At present, the scientific community has not fully understood the mechanism through which humans respond to infrasound at the unconscious level. This issue still needs further research at the physiological and neurological levels. However, this work has raised practical concerns about whether long-term exposure to infrasound in daily life or work settings may lead to adverse health consequences due to persistently high levels of cortisol, including mood problems, irritability, and a decrease in overall well-being.
Study co-author Professor Trevor Hamilton of MacEwan University pointed out that cortisol helps the body cope with stress in the short term and keeps people highly alert. This is an adaptive mechanism formed during the evolution process. However, he emphasized that long-term or repeated high cortisol exposure will bring about a series of physiological problems and may change mental health conditions. This is also one of the long-term concerns in the field of noise and public health research.
Due to the limited sample size of this study, the research team conducted a sensitivity analysis before drawing conclusions to confirm that the experimental design had at least the statistical power to detect gold medium and above effect sizes. The analysis results support the reliability of the main findings, but the researchers also admitted that to fully understand the impact of infrasound on human emotions and behavior, further verification in larger and more diverse samples is needed, and more objective indicators are introduced.
Scatetti reminded that this is a "beginning research" to explore the impact of infrasound on humans. Currently, only a single frequency condition has been tested, while infrasound in real environments is often composed of multiple frequencies superimposed. Different frequencies and combinations may have different effects on emotions and physiology. Future research needs to systematically draw this "frequency-effect map", and at the same time record and analyze the subjects' behavioral and physiological responses in real time during the experiment, rather than relying solely on subjective self-reports afterwards.
Schmalz said that the next priority task is to conduct tests in a wider frequency range and longer exposure time to get closer to the complex and changing environmental infrasound conditions in reality. He believes that once the rules of the emotional and physiological effects of different frequency bands and their combinations are clearer, these findings are expected to be incorporated into noise regulatory policies or building design standards, such as more scientific acoustic isolation between underground spaces, industrial facilities and residential areas.
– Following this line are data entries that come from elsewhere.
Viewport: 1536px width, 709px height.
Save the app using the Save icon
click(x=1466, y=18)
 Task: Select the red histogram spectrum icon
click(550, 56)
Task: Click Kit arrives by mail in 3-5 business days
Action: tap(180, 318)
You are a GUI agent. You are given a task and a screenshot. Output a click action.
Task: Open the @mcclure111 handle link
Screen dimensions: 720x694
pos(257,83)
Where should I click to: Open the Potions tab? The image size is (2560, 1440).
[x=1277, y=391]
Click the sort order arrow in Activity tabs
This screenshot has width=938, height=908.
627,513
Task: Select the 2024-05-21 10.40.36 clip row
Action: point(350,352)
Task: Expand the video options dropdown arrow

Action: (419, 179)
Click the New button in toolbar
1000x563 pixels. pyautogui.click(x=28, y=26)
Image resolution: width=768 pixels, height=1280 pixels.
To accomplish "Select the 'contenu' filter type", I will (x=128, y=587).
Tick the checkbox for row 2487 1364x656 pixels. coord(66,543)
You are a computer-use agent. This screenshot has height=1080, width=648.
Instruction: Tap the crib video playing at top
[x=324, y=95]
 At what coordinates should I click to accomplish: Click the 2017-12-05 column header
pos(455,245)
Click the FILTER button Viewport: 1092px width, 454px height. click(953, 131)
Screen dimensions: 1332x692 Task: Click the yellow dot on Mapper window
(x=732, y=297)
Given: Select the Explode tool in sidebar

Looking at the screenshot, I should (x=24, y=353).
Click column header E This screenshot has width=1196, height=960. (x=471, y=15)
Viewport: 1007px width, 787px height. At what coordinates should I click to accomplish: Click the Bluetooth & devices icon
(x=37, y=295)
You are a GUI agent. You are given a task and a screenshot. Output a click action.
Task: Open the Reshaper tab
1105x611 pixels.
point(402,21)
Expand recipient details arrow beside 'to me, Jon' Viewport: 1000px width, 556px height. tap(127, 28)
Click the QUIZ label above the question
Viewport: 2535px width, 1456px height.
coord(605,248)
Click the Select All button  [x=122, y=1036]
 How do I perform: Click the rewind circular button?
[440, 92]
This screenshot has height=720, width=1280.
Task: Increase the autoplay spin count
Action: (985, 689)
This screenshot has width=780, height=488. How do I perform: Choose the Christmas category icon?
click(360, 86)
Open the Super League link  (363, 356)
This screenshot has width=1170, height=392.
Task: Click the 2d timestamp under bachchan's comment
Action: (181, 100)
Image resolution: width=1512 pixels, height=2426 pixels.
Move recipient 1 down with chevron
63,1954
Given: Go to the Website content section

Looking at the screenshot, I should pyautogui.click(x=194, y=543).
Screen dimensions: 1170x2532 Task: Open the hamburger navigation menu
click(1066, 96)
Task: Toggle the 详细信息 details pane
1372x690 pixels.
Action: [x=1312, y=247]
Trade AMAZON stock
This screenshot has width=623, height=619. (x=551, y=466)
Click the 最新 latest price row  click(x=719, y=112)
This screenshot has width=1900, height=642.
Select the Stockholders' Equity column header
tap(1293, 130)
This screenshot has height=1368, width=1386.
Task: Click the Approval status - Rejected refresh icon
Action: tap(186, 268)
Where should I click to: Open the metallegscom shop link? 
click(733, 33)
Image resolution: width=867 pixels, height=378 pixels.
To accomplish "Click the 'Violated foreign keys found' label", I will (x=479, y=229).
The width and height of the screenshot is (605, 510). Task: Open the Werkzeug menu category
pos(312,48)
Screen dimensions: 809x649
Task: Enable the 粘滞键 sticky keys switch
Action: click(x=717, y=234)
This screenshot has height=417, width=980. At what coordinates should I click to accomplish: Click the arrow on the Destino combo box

As a scholar who has long studied pseudoscience and misinformation, Schmalz specifically pointed out that the "scary thing" about infrasound is precisely that it can trigger real and measurable physiological and psychological reactions even though it is invisible and inaudible. He suggested that when people face the inexplicable "weird feeling" in the basement or old building, they might as well first think of the low-frequency vibrations emitted by pipes and equipment instead of rushing to blame the cause on "wandering souls."
According to reports, this study is titled "Associations between Human Infrasound Exposure and Aversive Responses, Negative Evaluations, and Elevated Salivary Cortisol" and was published in the journal "Frontiers of Behavioral Neuroscience" in March 2026. It was co-signed by Scatetti and others. The project received funding from the Natural Sciences and Engineering Research Council of Canada (NSERC) Discovery Fund.